The beginnings of tourism stretch back to the 19th century, when the city was promoted by private shipping firms, travel guide publishers and hotels. In the 1920s, the government itself started to see tourism as a potential revenue source, according to Ms Cheng, who specialises in pre-war tourism in Hong Kong. This led to the establishment of the Hong Kong Travel Association (HKTA) in 1935.
Bustling but sleepy
The narrative at the time was of Hong Kong as the ‘Riviera of the Orient’, featuring beaches, scenery and leisure, albeit with an embedded message. An iconic poster by the HKTA featured colonial buildings against the backdrop of Victoria Peak. “Historians of tourism read that as colonial governments wanting to showcase the facilities they have built and the progress they have made in the colony,” Ms Cheng said. “A picture focussed only on the natural features cannot show this.”
The Second World War halted tourism, but afterwards things took a very different turn. Air travel meant people could make shorter visits, while the establishment of the People’s Republic of China in 1949 and the closing of borders meant Hong Kong became one of the few places where people could experience Chinese culture and gaze at Mainland China. For the government and other actors, including airlines, hotels and travel agents, as well as the new Hong Kong Tourist Association formed in 1957 to pick up where the pre-war HKTA left off, this was a time of opportunity.
“From the 1950s up to 1997, a range of state and non-state actors tried to promote Hong Kong as a unique place that was culturally Chinese but a British colony and which blended East and West. And from the early 1970s it was portrayed as a bustling metropolis coexisting with the sleepy rural New Territories,” said Professor Carroll, whose research has focussed on post-war tourism.
Fabulous Hong Kong, poster of Hong Kong Tourist Association, circa 1966, painted by Miroslav Šašek. (Courtesy of Hong Kong Baptist University Library Art Collections)
Window on Hong Kong
Tourism also became a window through which Hong Kong people came to think about their city and themselves. “Especially within the contexts of the Cold War and the disintegration of the British Empire, tourism was about more than economics and the movement of people. It became a way for Hong Kong to position itself within Asia and across the globe,” he said.
Interestingly, from the mid-1980s to 1997, tourism authorities struggled to define Hong Kong. The opening of Mainland China meant visitors did not need to come here to experience Chinese culture, so shopping took centre stage, especially for tourists from around the region.
After the handover, things took another turn as the government began to see tourism as a way to brand the city to the world following uncertainty about its future. The Hong Kong Tourism Board was established in 2001 with full government funding and the Culture, Sports and Tourism Bureau was established in 2022.

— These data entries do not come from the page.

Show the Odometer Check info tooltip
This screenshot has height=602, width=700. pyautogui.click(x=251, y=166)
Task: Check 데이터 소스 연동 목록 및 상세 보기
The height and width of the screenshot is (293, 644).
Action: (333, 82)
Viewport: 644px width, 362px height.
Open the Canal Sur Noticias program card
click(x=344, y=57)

The biggest change, though, was in the tourists themselves. Following the Mainland and Hong Kong Closer Economic Partnership Agreement signed in 2003 (in the wake of SARS), more Mainland tourists poured into Hong Kong.

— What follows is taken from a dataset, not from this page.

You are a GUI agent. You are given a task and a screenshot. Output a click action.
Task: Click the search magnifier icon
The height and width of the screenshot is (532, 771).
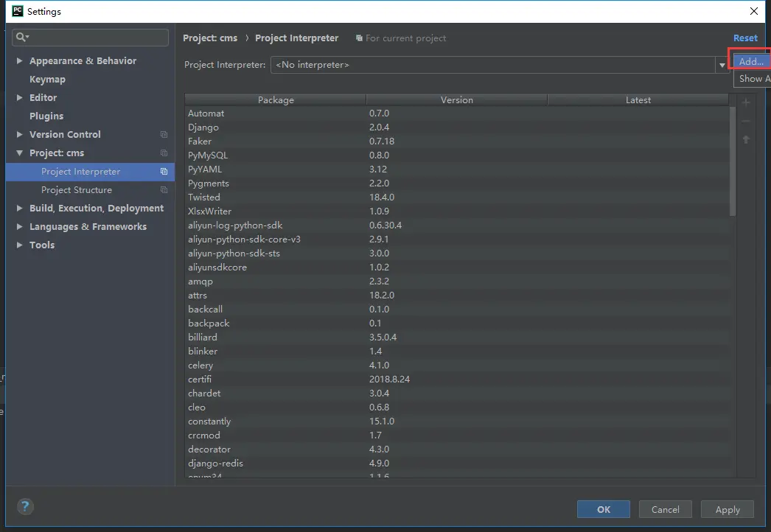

This has had local impact, including sometimes negative reactions from local residents. But for Ms Cheng, it also reinforces the idea that mass tourism is not just a Western concept. In fact, tourism and travelling are deeply embedded in Chinese history and culture.
“Tourism is almost necessarily a global phenomenon, but by studying Hong Kong, we want to decentralise the narrative from a Eurocentric one of how modern tourism has developed. Asian regions have their own unique travel culture as well. It’s not just a matter of mass tourism spreading here from Europe,” she said.
Tourism is almost necessarily a global phenomenon, but by studying Hong Kong, we want to decentralise the narrative from a Eurocentric one of how modern tourism has developed.